### Work request
Please retype the entries below exactly as they are written.

BEGIN Provided material

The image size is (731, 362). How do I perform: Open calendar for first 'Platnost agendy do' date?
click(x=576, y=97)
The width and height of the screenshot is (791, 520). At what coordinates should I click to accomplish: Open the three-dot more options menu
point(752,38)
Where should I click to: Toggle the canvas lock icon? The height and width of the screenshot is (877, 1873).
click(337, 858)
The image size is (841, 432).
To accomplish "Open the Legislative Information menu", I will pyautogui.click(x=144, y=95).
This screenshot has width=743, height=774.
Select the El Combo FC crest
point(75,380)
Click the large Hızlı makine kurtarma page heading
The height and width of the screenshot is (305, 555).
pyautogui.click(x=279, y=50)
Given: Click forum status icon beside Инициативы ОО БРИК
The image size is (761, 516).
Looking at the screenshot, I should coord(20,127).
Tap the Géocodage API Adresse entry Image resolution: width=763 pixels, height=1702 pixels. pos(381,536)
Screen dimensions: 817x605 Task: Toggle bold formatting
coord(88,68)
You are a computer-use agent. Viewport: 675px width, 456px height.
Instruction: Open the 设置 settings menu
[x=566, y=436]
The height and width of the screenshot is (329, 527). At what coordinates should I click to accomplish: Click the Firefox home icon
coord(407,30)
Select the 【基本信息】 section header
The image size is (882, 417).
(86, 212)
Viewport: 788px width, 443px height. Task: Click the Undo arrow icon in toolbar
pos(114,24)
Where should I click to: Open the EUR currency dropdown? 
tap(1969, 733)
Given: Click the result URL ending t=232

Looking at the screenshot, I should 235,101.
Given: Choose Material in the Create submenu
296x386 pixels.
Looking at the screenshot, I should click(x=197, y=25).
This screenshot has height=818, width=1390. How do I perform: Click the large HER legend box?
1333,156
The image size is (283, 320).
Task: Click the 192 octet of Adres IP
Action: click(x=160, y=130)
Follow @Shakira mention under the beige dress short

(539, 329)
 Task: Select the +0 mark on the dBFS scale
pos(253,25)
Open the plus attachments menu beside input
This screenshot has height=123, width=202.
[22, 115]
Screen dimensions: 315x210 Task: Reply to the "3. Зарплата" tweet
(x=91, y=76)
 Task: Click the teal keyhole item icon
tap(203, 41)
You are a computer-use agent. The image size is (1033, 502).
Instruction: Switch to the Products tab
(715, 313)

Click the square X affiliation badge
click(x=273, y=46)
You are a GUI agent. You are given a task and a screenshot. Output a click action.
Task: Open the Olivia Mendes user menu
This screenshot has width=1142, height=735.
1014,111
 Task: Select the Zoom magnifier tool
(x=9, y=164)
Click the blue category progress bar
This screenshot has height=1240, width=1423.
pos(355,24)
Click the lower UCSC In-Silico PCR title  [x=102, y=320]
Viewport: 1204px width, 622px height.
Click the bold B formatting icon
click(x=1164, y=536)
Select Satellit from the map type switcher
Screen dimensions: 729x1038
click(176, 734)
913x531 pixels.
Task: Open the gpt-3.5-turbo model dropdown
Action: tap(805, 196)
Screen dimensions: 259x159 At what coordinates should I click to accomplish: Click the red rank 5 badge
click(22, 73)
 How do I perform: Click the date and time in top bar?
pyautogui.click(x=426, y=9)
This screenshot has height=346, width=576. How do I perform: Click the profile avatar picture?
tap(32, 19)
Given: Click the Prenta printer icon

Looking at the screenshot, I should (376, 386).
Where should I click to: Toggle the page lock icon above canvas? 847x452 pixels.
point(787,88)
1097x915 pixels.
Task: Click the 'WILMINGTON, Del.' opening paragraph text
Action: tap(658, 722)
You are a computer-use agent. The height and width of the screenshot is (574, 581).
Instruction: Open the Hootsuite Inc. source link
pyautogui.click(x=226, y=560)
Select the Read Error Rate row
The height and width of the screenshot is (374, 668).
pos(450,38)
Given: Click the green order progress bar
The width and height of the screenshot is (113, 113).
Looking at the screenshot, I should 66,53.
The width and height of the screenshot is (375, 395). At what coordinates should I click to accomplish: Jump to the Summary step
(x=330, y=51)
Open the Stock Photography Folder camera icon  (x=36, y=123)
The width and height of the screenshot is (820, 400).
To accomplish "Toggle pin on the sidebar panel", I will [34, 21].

END Provided material

### Exercise output
The image size is (731, 362). How do I perform: Open calendar for first 'Platnost agendy do' date?
click(x=576, y=97)
The width and height of the screenshot is (791, 520). At what coordinates should I click to accomplish: Open the three-dot more options menu
point(752,38)
Where should I click to: Toggle the canvas lock icon? The height and width of the screenshot is (877, 1873).
click(337, 858)
The image size is (841, 432).
To accomplish "Open the Legislative Information menu", I will pyautogui.click(x=144, y=95).
This screenshot has width=743, height=774.
Select the El Combo FC crest
point(75,380)
Click the large Hızlı makine kurtarma page heading
The height and width of the screenshot is (305, 555).
pyautogui.click(x=279, y=50)
Given: Click forum status icon beside Инициативы ОО БРИК
The image size is (761, 516).
Looking at the screenshot, I should coord(20,127).
Tap the Géocodage API Adresse entry Image resolution: width=763 pixels, height=1702 pixels. pos(381,536)
Screen dimensions: 817x605 Task: Toggle bold formatting
coord(88,68)
You are a computer-use agent. Viewport: 675px width, 456px height.
Instruction: Open the 设置 settings menu
[x=566, y=436]
The height and width of the screenshot is (329, 527). At what coordinates should I click to accomplish: Click the Firefox home icon
coord(407,30)
Select the 【基本信息】 section header
The image size is (882, 417).
(86, 212)
Viewport: 788px width, 443px height. Task: Click the Undo arrow icon in toolbar
pos(114,24)
Where should I click to: Open the EUR currency dropdown? 
tap(1969, 733)
Given: Click the result URL ending t=232

Looking at the screenshot, I should 235,101.
Given: Choose Material in the Create submenu
296x386 pixels.
Looking at the screenshot, I should click(x=197, y=25).
This screenshot has height=818, width=1390. How do I perform: Click the large HER legend box?
1333,156
The image size is (283, 320).
Task: Click the 192 octet of Adres IP
Action: click(x=160, y=130)
Follow @Shakira mention under the beige dress short

(539, 329)
 Task: Select the +0 mark on the dBFS scale
pos(253,25)
Open the plus attachments menu beside input
This screenshot has height=123, width=202.
[22, 115]
Screen dimensions: 315x210 Task: Reply to the "3. Зарплата" tweet
(x=91, y=76)
 Task: Click the teal keyhole item icon
tap(203, 41)
You are a computer-use agent. The image size is (1033, 502).
Instruction: Switch to the Products tab
(715, 313)

Click the square X affiliation badge
click(x=273, y=46)
You are a GUI agent. You are given a task and a screenshot. Output a click action.
Task: Open the Olivia Mendes user menu
This screenshot has width=1142, height=735.
1014,111
 Task: Select the Zoom magnifier tool
(x=9, y=164)
Click the blue category progress bar
This screenshot has height=1240, width=1423.
pos(355,24)
Click the lower UCSC In-Silico PCR title  [x=102, y=320]
Viewport: 1204px width, 622px height.
Click the bold B formatting icon
click(x=1164, y=536)
Select Satellit from the map type switcher
Screen dimensions: 729x1038
click(176, 734)
913x531 pixels.
Task: Open the gpt-3.5-turbo model dropdown
Action: tap(805, 196)
Screen dimensions: 259x159 At what coordinates should I click to accomplish: Click the red rank 5 badge
click(22, 73)
 How do I perform: Click the date and time in top bar?
pyautogui.click(x=426, y=9)
This screenshot has height=346, width=576. How do I perform: Click the profile avatar picture?
tap(32, 19)
Given: Click the Prenta printer icon

Looking at the screenshot, I should (376, 386).
Where should I click to: Toggle the page lock icon above canvas? 847x452 pixels.
point(787,88)
1097x915 pixels.
Task: Click the 'WILMINGTON, Del.' opening paragraph text
Action: tap(658, 722)
You are a computer-use agent. The height and width of the screenshot is (574, 581).
Instruction: Open the Hootsuite Inc. source link
pyautogui.click(x=226, y=560)
Select the Read Error Rate row
The height and width of the screenshot is (374, 668).
pos(450,38)
Given: Click the green order progress bar
The width and height of the screenshot is (113, 113).
Looking at the screenshot, I should 66,53.
The width and height of the screenshot is (375, 395). At what coordinates should I click to accomplish: Jump to the Summary step
(x=330, y=51)
Open the Stock Photography Folder camera icon  (x=36, y=123)
The width and height of the screenshot is (820, 400).
To accomplish "Toggle pin on the sidebar panel", I will [34, 21].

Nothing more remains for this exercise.